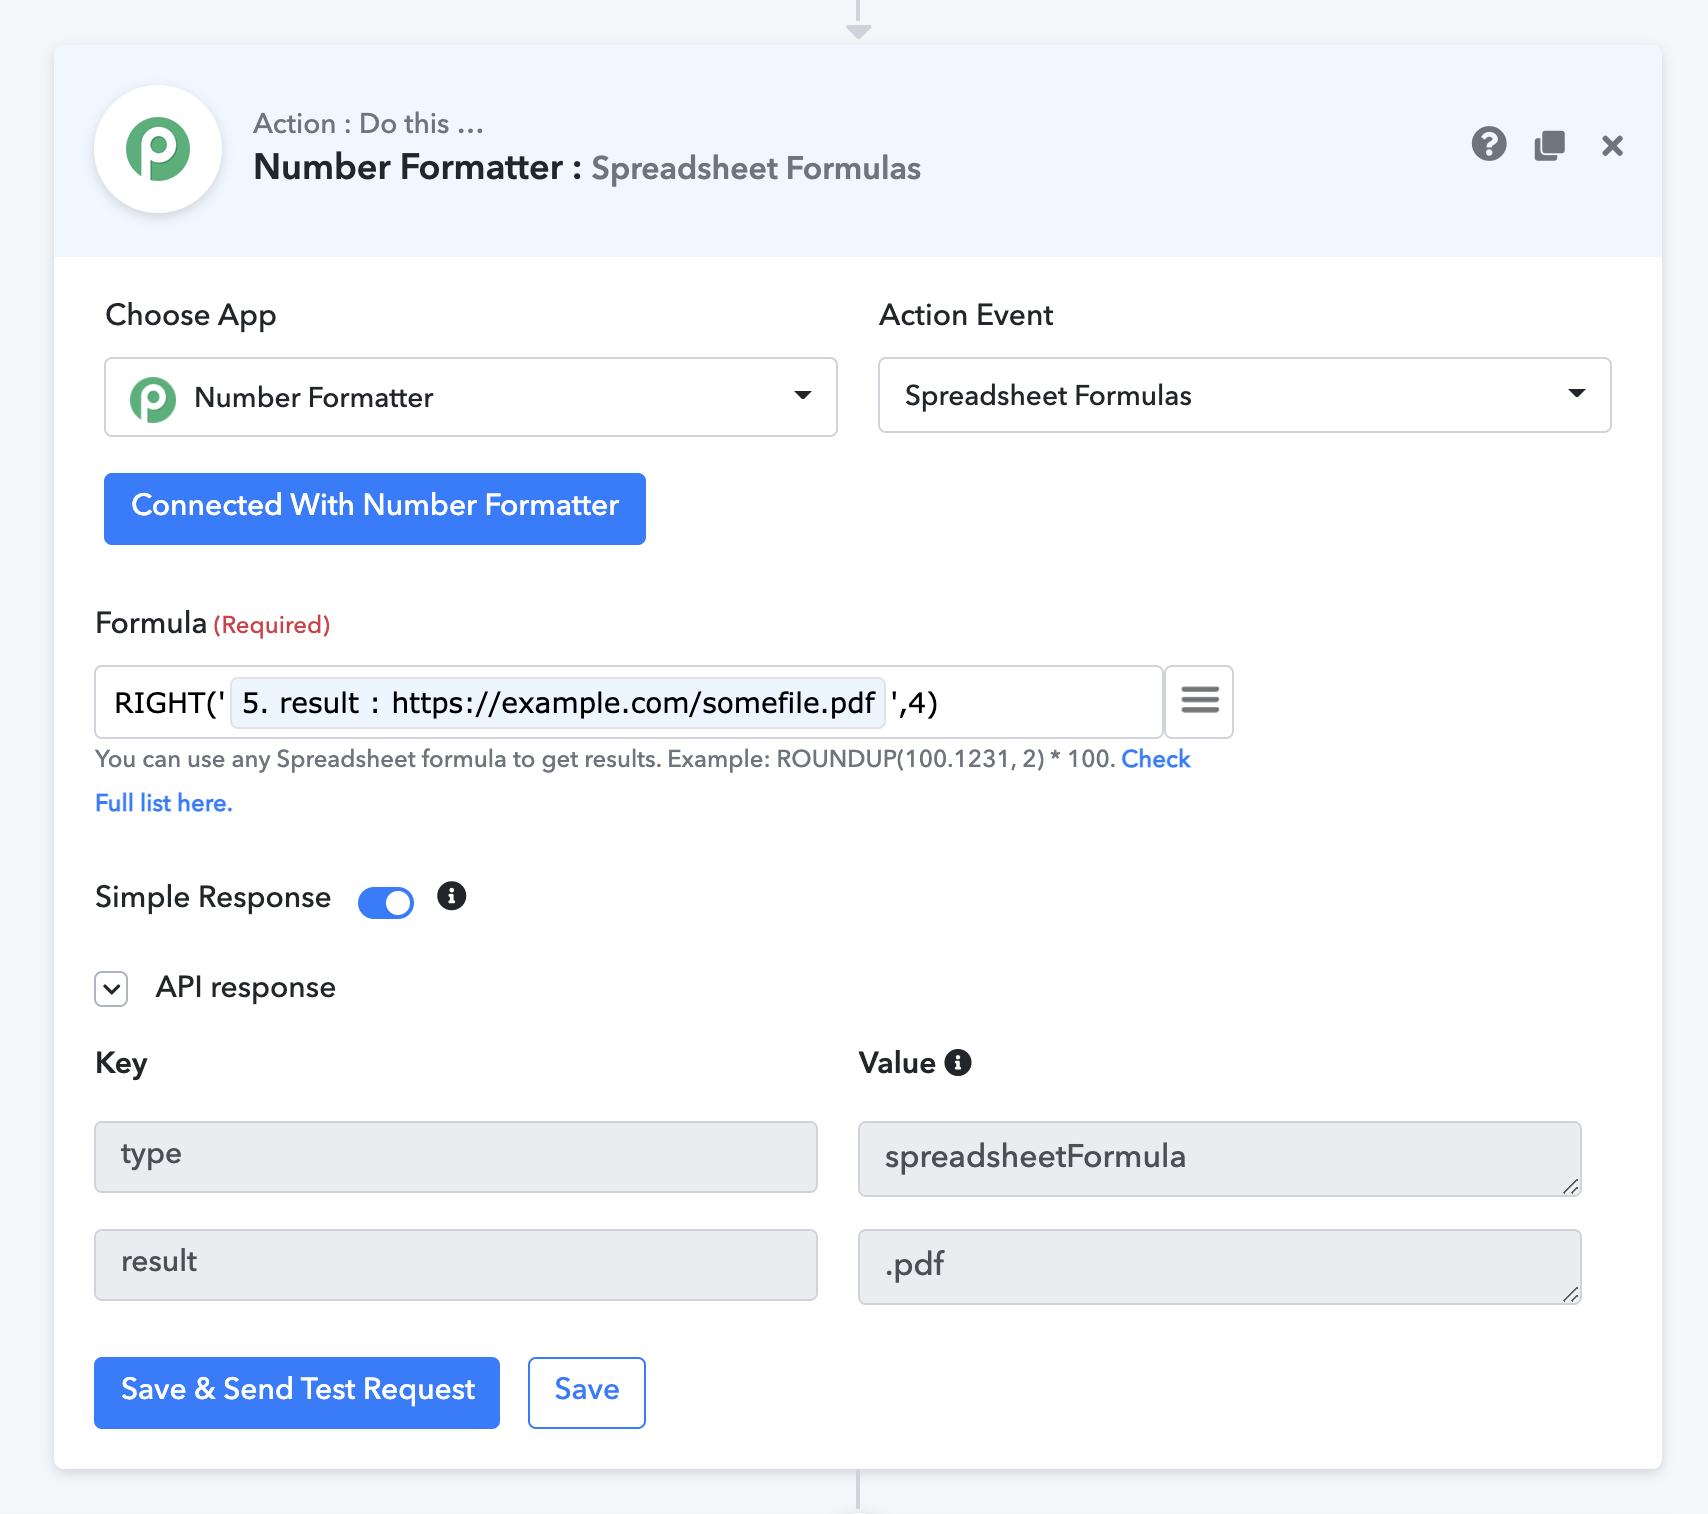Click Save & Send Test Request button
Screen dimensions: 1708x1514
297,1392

- - -

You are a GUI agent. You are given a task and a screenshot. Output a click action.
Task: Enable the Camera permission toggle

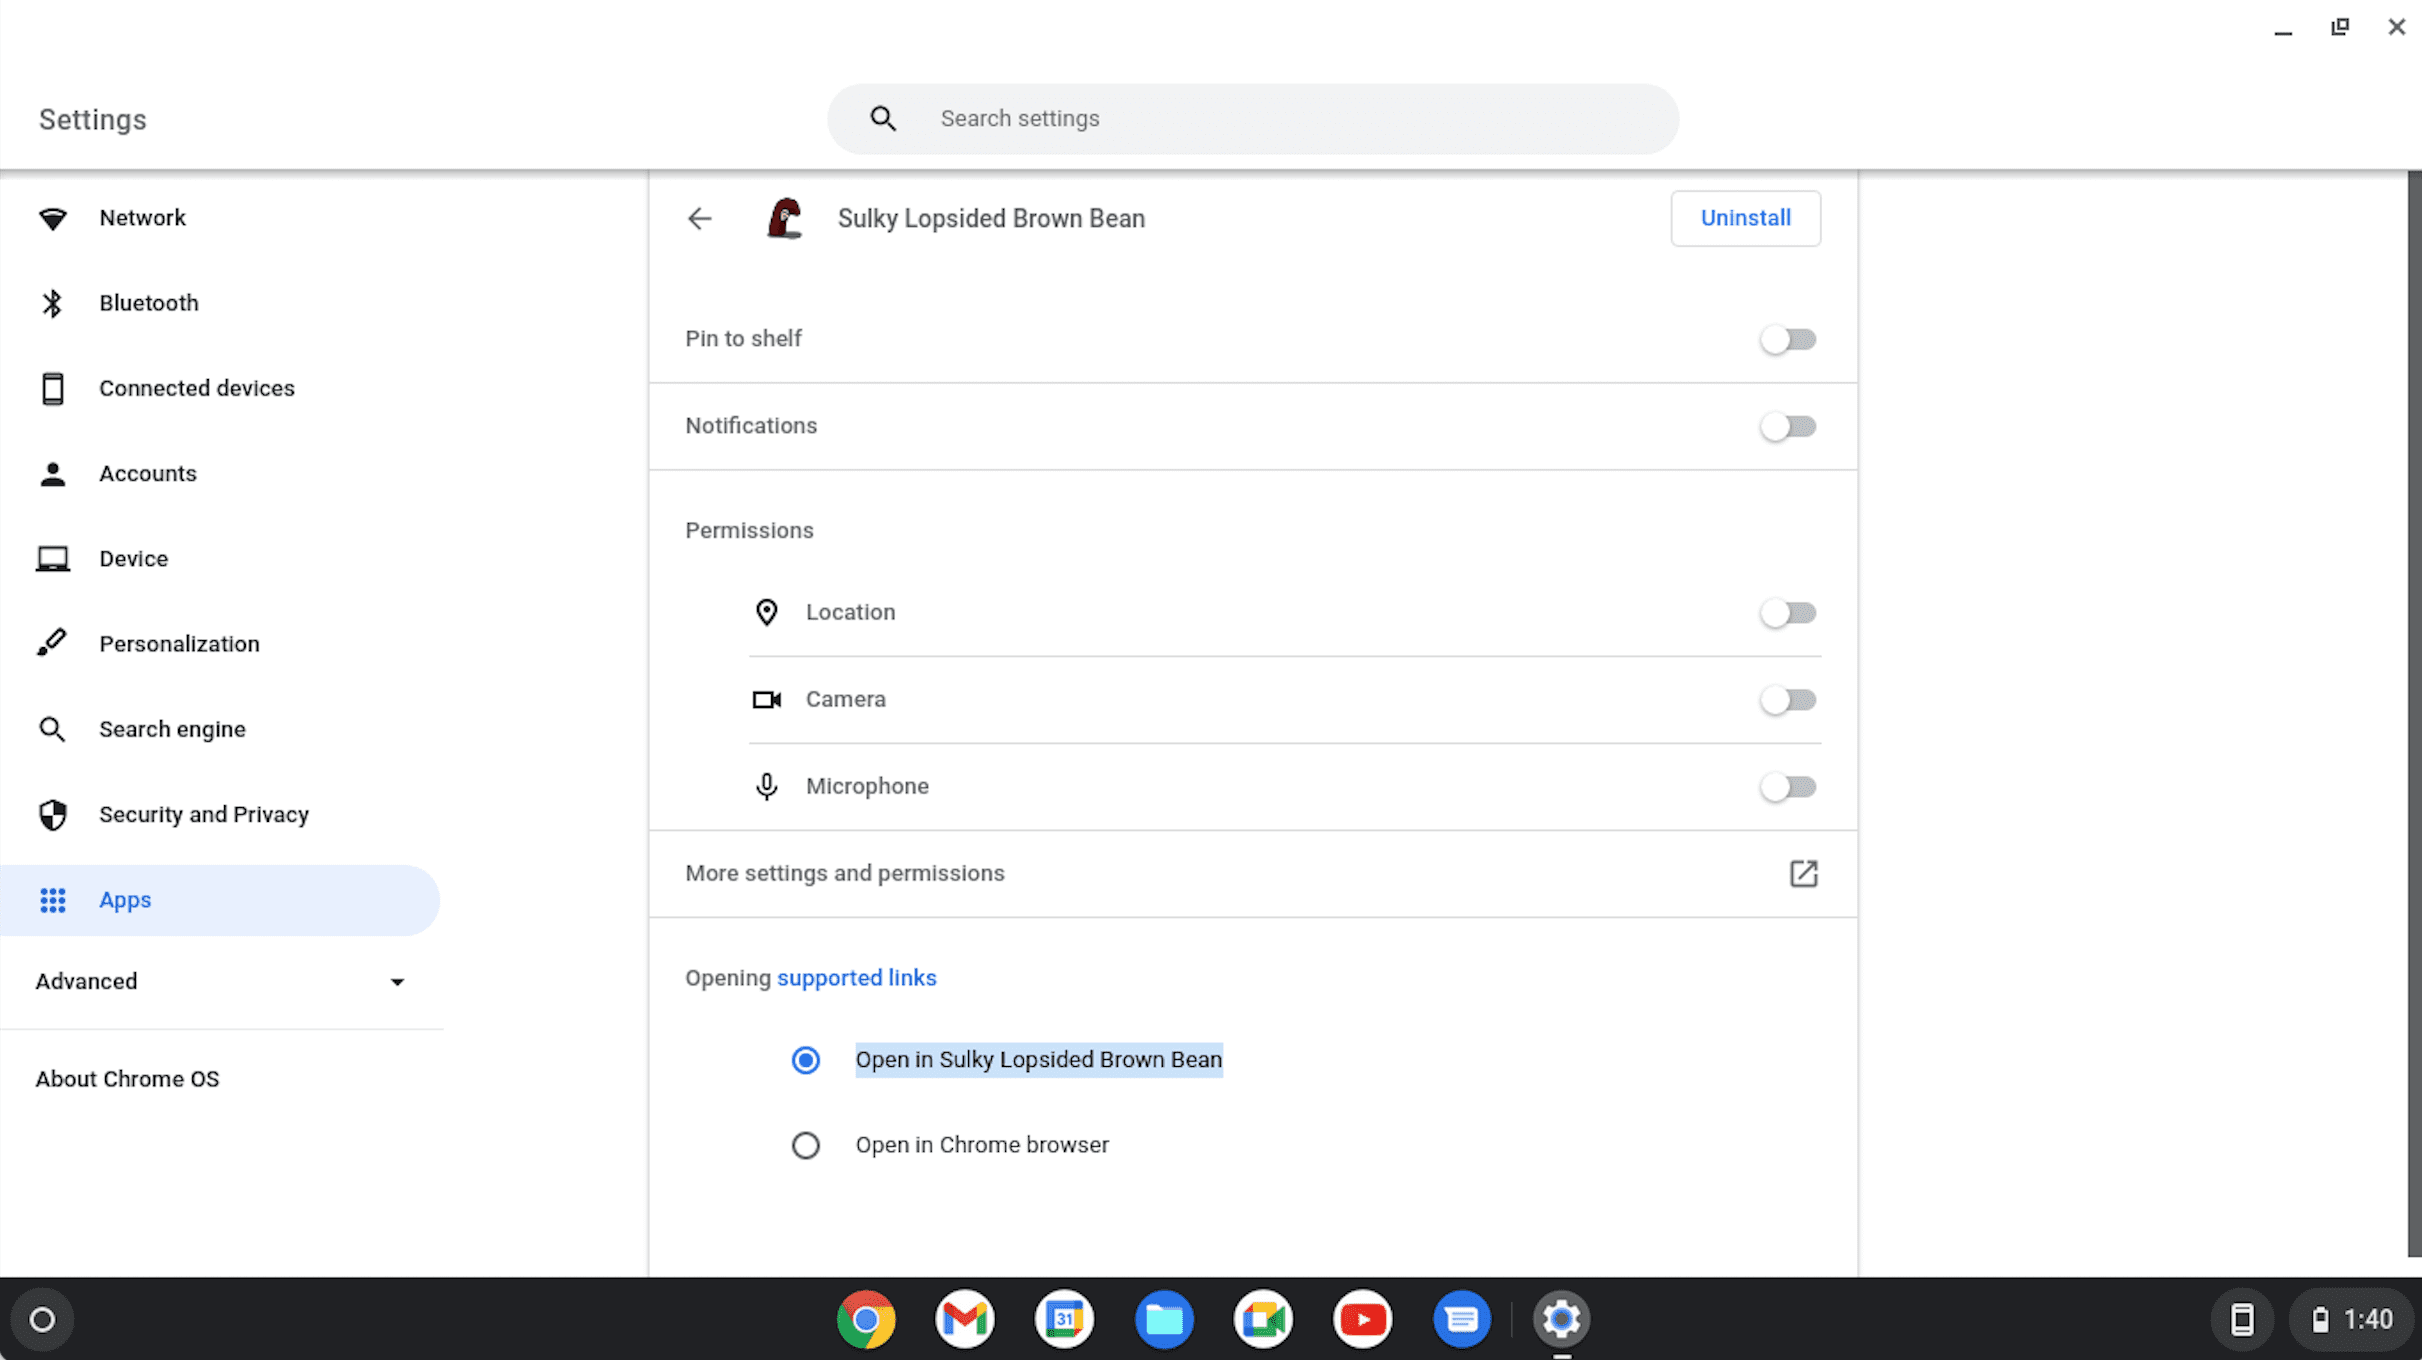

- - -

● **Your objective**
In the entries above, find the line holding "You are a GUI" and the line holding "Task: Enable the Camera permission toggle"; print both of them and every line between, exactly, and nothing else.

● **Task answer**
You are a GUI agent. You are given a task and a screenshot. Output a click action.
Task: Enable the Camera permission toggle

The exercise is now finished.